Exercise goal> Below is a personal story about smoking. Write out the passage from it that starts with the words containing "Here I am, having" and ends with "watch me smoke.", word for word.

Selected extract>
-- start --
Right off the bat I want to tell you that this is a story about how I quit smoking not how you can quit smoking. If you wish to take this method and use it then I have every faith that it would succeed for you. It just makes too much sense not to succeed.

First let me tell you a bit of background on what kind of smoker I was, because I believe that there are a variety of different types of smokers. This is only my guess for I have not done any research on this and this method is only based on my own experience.

To start, I was not what you might call an early smoker. I did not begin to smoke until I was around nineteen. I had had the occasional cigarette now and then from the time I was about fourteen probably. But it was just that, a single smoke now and then, offered from someone else.

When I was offered a menthol smoke I liked it. The coolness was a treat compared to the regular cigarette which I found harsh on the throat and not too appealing, probably one reason why I never took up smoking before nineteen.

So at nineteen I found myself working at a grocery. We all had our regular fifteen minute morning and afternoon break times. But I found the smokers in the store were taking extra breaks.

“I’m just running out back for a smoke,” they would say. And I got to thinking that if I smoked I would get a lot more breaks throughout the day. And I would probably take one of these little smoke breaks with a colleague from time to time and turn the smoking break into a social break as well.

So, okay, I bought my first pack of menthol cigarettes. I don’t recall the brand because I smoked so many different brands of cigarettes over the years, I can’t even remember some of them.

Here I am, having my first smoke out back with a few of my working partners sitting around me. And I light up. Well, of course they are surprised to see me pull my cigarette pack out of my pocket. And let me tell you it was not all a nice first experience.

To start with I got a few stares but mostly grins. I sat there puffing and blowing out the smoke and before long there were gales of laughter among my group. They thought it was hilarious to watch me smoke.

I can’t remember how I was holding my cigarette and all that, but apparently I was looking like quite the novice. The teasing was all in good fun and I was not offended by it but a bit embarrassed.

After a few days the teasing died down except on occasion. I worked with a good bunch of people and although most of them were quite a bit older than I was at the time, they meant no harm.

I worked at the grocery for two years then quit and moved to the US. I lived in Albany, New York and found a job as a cashier in a cafeteria of one of the government buildings. I worked there for about six months and continued to smoke perhaps a pack a week. I was still an unqualified smoker. I don’t recall anyone making fun of my smoking during this time. Mostly people didn’t care much about what I did. I made few friends at the workplace.

When spring arrived I quit my job and returned home to Nova Scotia for a brief vacation. When I returned to the US, I got a new job in a regional credit office of a large department chain store.

Although I still worked in downtown Albany, I moved from Albany to Schenectady to live. Each morning I caught the bus at about seven or seven thirty to go to work.

I had not been in Schenectady long when one of my co-workers who lived in the Schenectady area offered to give me a drive in his car each morning and night. So I gave up the bus which I was happy to do. This gave me a bit more time in the morning as driving by car took a shorter time than the bus did.

I had been thinking for quite awhile about my smoking habit and I wasn’t happy with it. It was not because I was smoking and didn’t want to, it was because I was not really smoking, and I was not happy with being a dragger and a blower.
-- end --
Information supplied>
-- start --
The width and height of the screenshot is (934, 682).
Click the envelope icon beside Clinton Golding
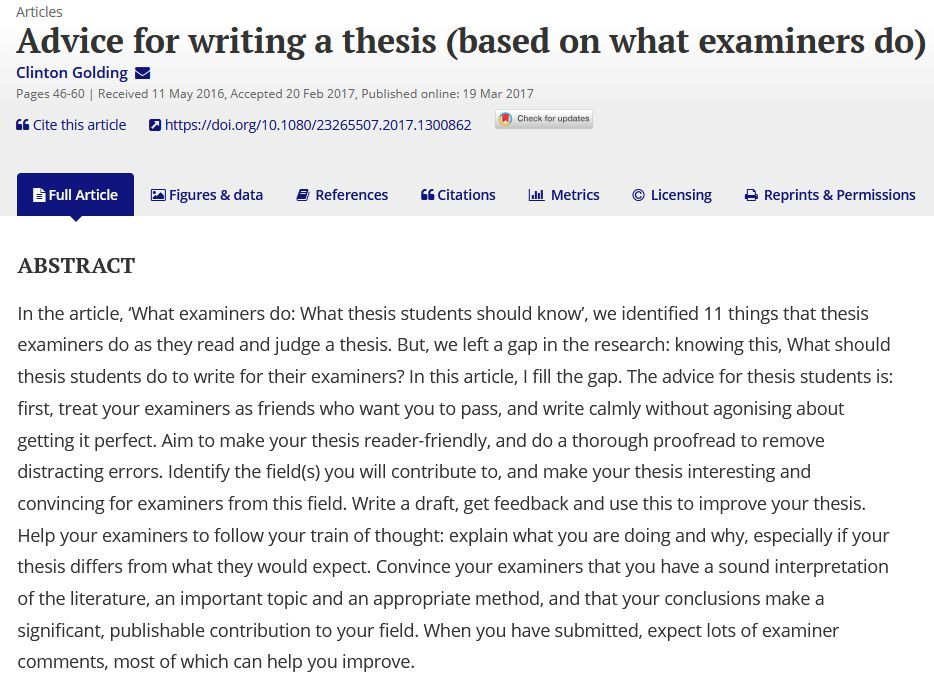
-- end --
Correct result>
Here I am, having my first smoke out back with a few of my working partners sitting around me. And I light up. Well, of course they are surprised to see me pull my cigarette pack out of my pocket. And let me tell you it was not all a nice first experience.

To start with I got a few stares but mostly grins. I sat there puffing and blowing out the smoke and before long there were gales of laughter among my group. They thought it was hilarious to watch me smoke.